South Africa is a highly regulated environment and the group has spent
an extensive amount of time and resources to ensure that we adhere to
the various regulations that govern the cluster, including stringent mining, environmental, safety and health regulations. We have
appointed a specialist team to ensure full compliance at all sites.
As communicated previously to stakeholders, we have contract
resolution risks to resolve in Dubai following the market collapse.
There are two main exposures from contract terminations by our clients
Meraas and the Department of Civil Aviation (DCA). We have now
concluded and signed a formal settlement agreement with Meraas
with a payment schedule spanning five years commencing in June
2011. No amendment to the previously certified value of the debt was
required in the year although a discounting adjustment to record the
debt in present date value was done. We increased engagement with
DCA in terms of the commercial resolution of legacy contracts, with
constructive steps towards finalisation. The group is satisfied with its
progress in this regard.
Furthermore, our strategy of accessing new markets in the region
to replenish order books has been done with a strong awareness of
the recent political uncertainties of some territories in the broader
Middle East and North Africa (MENA) region. We have approached new
territories with due care and consideration. Although we have had some
successes in terms of new contracts, this has been at a slower than
expected pace and hence in the short term, the group has had to support
an overhead in the region to attend to the close out of legacy contracts
and to bid for new work without an immediate return on this investment.

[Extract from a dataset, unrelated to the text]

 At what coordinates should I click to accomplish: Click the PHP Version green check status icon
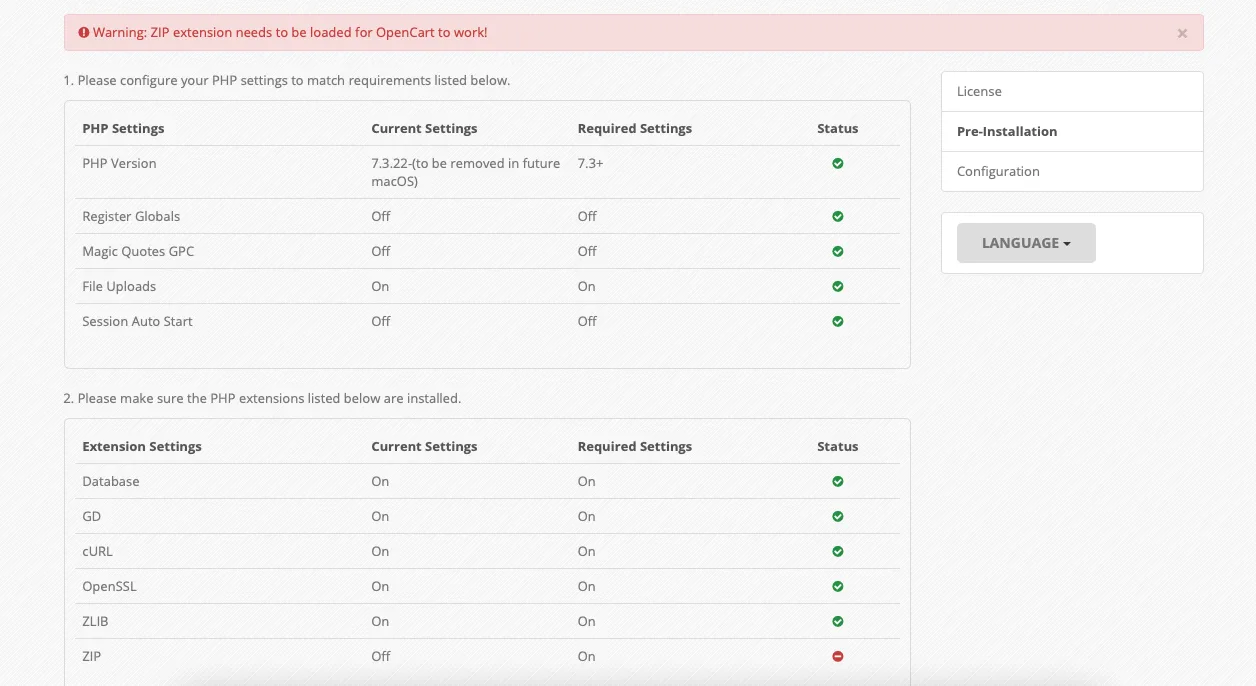click(838, 163)
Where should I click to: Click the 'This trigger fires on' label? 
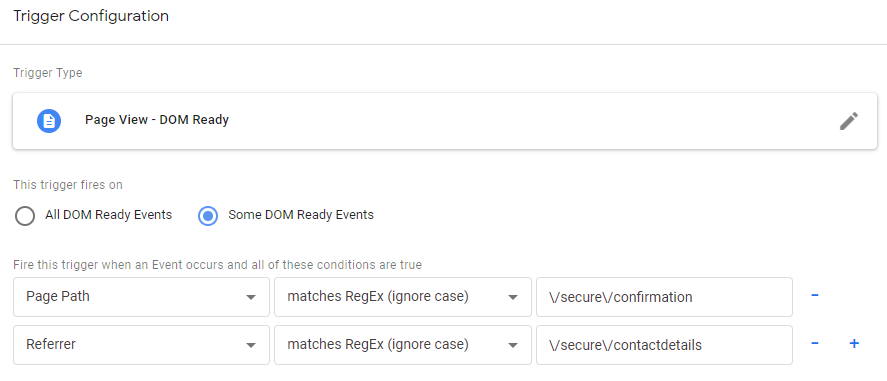click(68, 185)
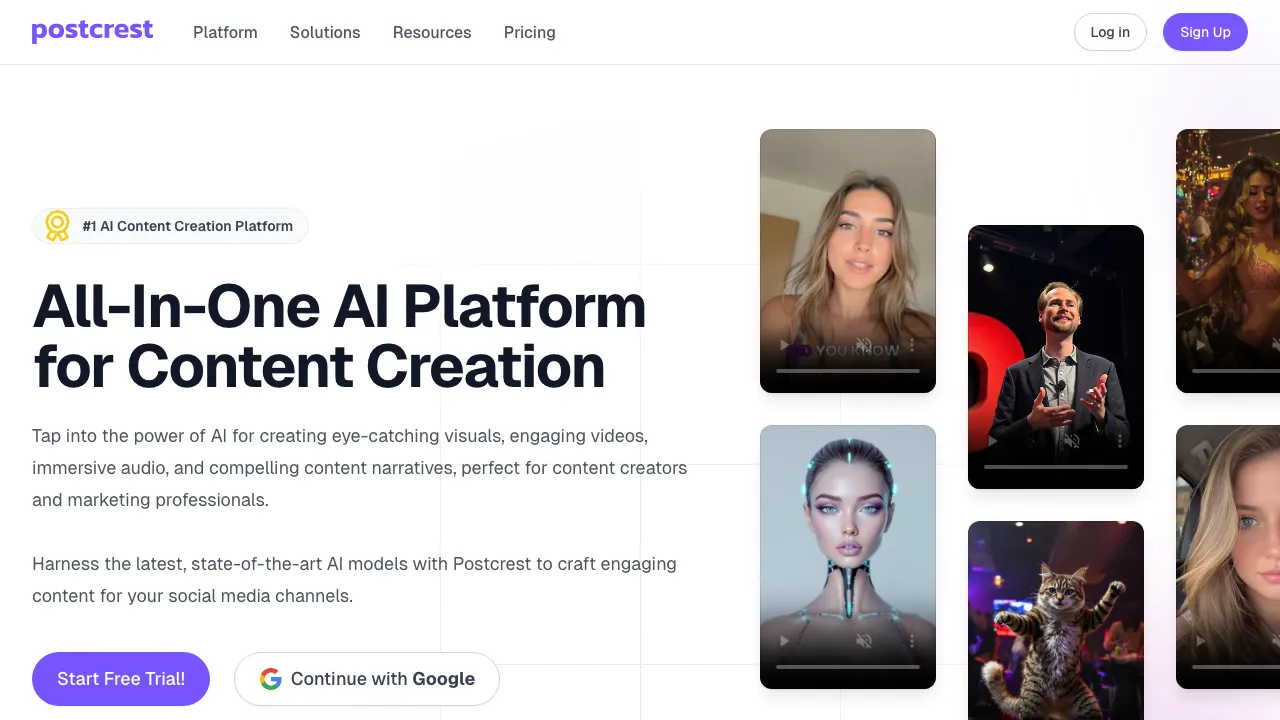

About two years ago management made a decision to proactively
cooperate with the Competition Commission in its anticipated
investigation into the construction sector. This decision was made in
line with the group’s zero tolerance to unethical behaviour, its culture
of transparency and to proactively manage the potential impact of fines
and penalties which could be levied against offending companies. As a
consequence, we approached the Commission with a view to mitigate
the financial and reputational risk by utilising its leniency policy on
companies willing to first report non-compliance. We have spent the
last two years cooperating with the Commission in submitting a record
of our findings. We have recently been granted conditional leniency
pending the finalisation of the broader industry investigation. We are
confident that our decision to proactively manage this risk will have the
best possible outcome for the group.
Despite having maintained our lost time injury rates and other
health and safety statistics at low levels, we unfortunately had
six fatalities this financial year. The losses of life have been exclusively
within our sub-contractor base. Although the sub-contractor employees
are not employed by Group Five, they operate within our sphere of
responsibility. Therefore, to reverse this trend, we are implementing a more vigorous sub-contractor selection and management programme
which will assist our sub-contractors to align to our values and
standards to ensure the protection of people.